Effect of test charge on electric field intensity Obviously on the macroscopic scale, having a test charge being a proton produces no noticeable change in the electric field produced by a charged body.
However, on the microscopic level this would definitely make a difference. So, does a positive test charge (+e) cause the apparent electric field intensity (produced by a change say +10e) to be larger or smaller than the actual value?
What would happen if the source charge was negative?
Does it have to do with the attraction or repulsion between unlike and like charges?
 A: "Does it have to do with the attraction or repulsion between unlike and like charges?" Yes.
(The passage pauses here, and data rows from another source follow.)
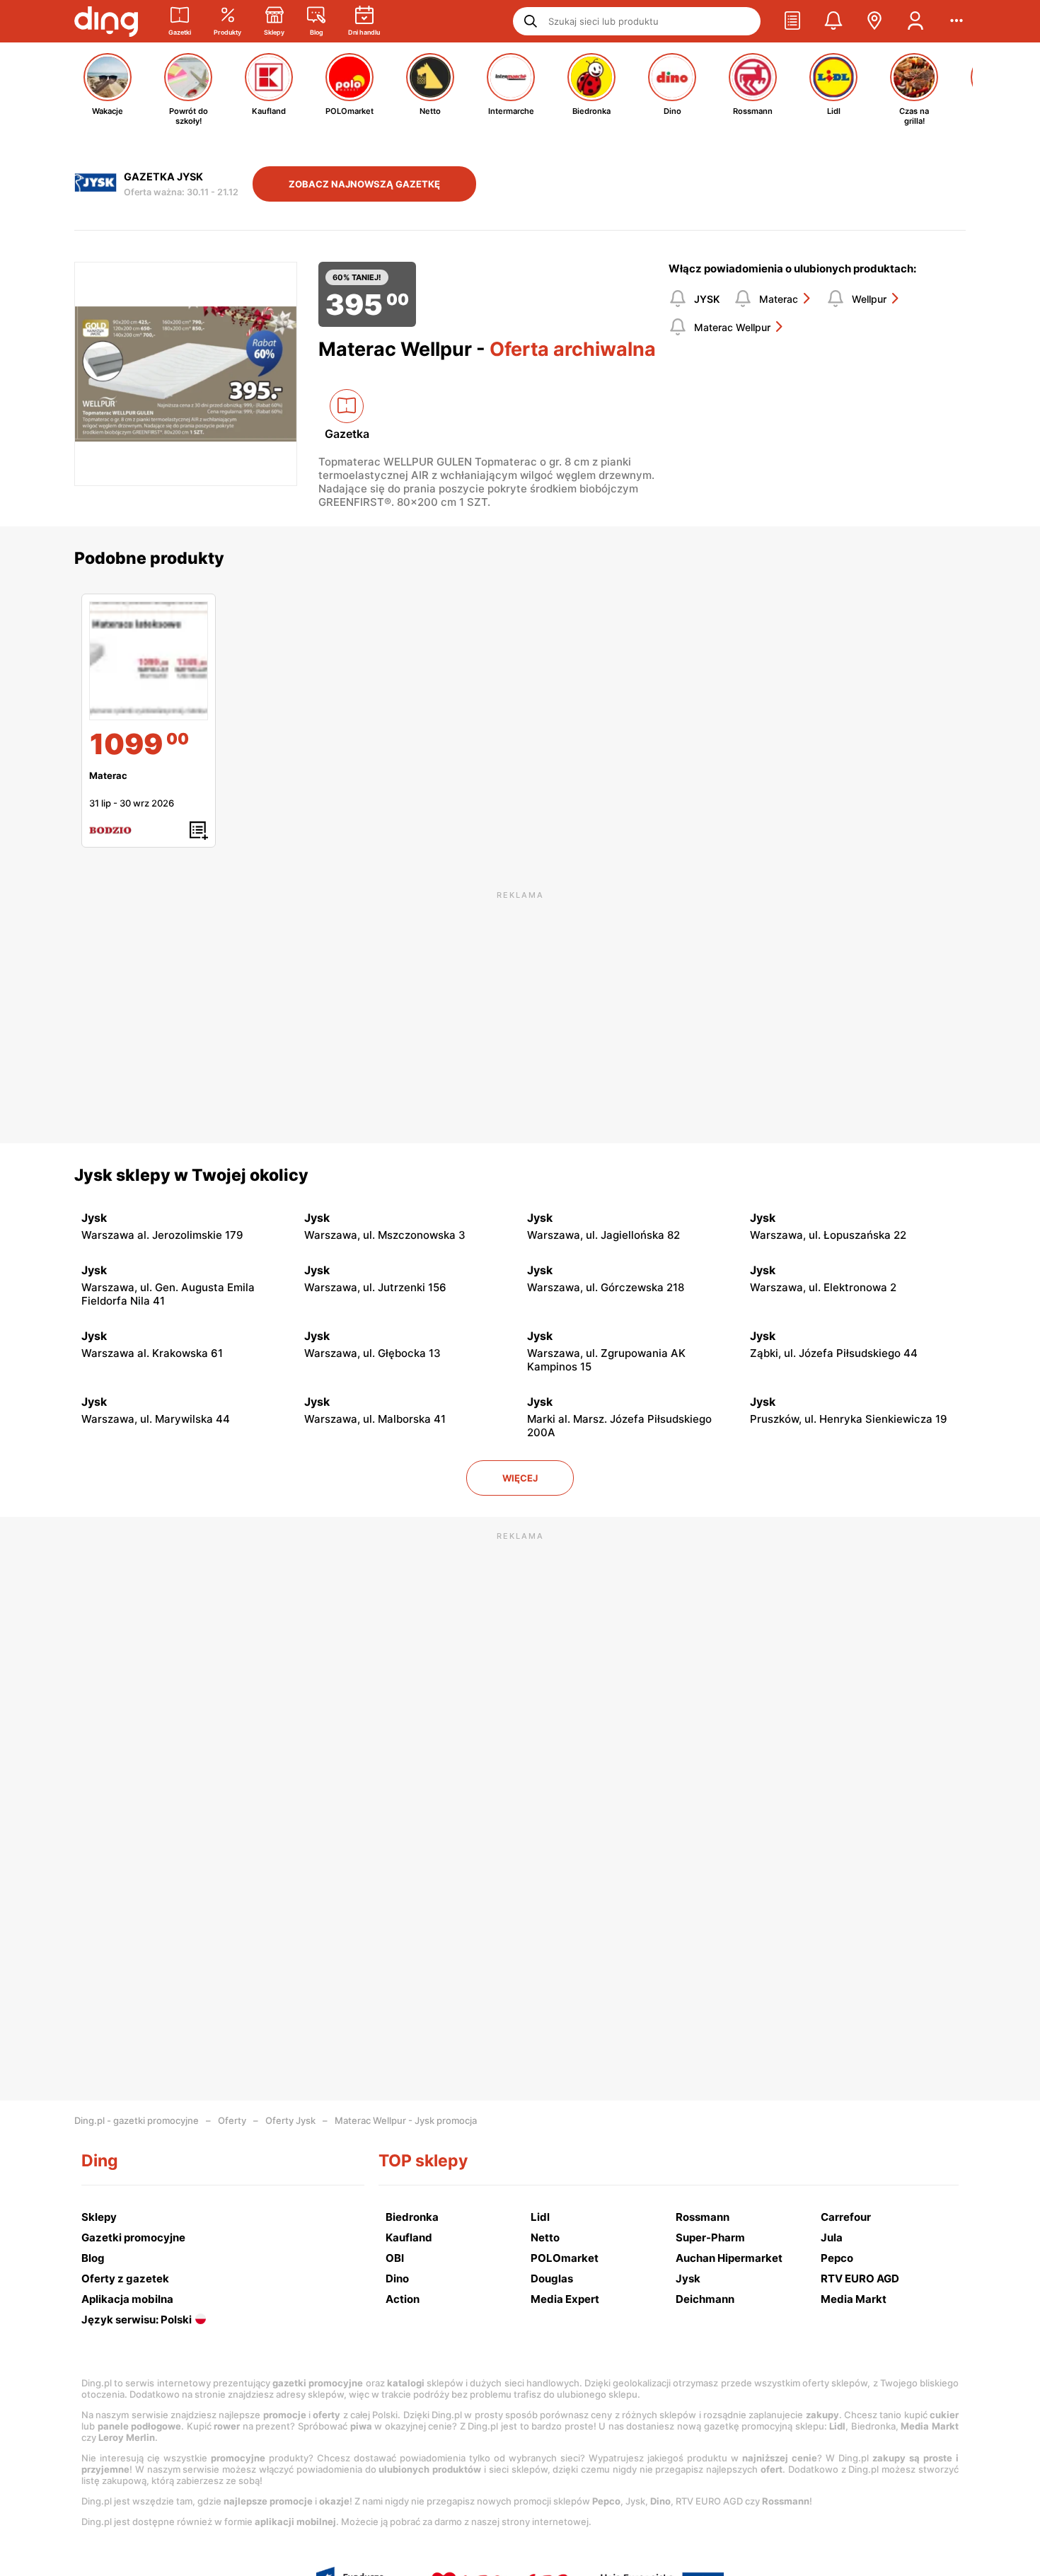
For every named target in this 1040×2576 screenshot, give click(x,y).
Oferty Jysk (290, 2120)
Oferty (232, 2120)
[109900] (148, 660)
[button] (792, 21)
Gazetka (347, 434)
The electric field always goes out from positive charges and in towards negative charges. The magnitude of the electric field of the +10e charge is independent of the test charge.
\begin{equation}
E=\frac{Q}{4\pi\epsilon r^2}
\end{equation}
However, the direction of the electric field changes near the vicinity of the test charges. If the test charge is positive then the electric field lines would not meet since the field lines of both the particles are coming out of them and are thus in opposite directions. But if the test charge was negative then the field lines for one particle would be going inside while for the other particle it would be going outside. Since the field lines are going in the same direction (from positive charge towards negative charge) they would meet.
This will happen even if charge placed is $+10e$ while the test charge is only $1e$. Most of the region would be dominated by the field lines of $10e$ however, at some point, close to the $1e$ charge, they will cancel each other out and will not meet- causing the charges to repel.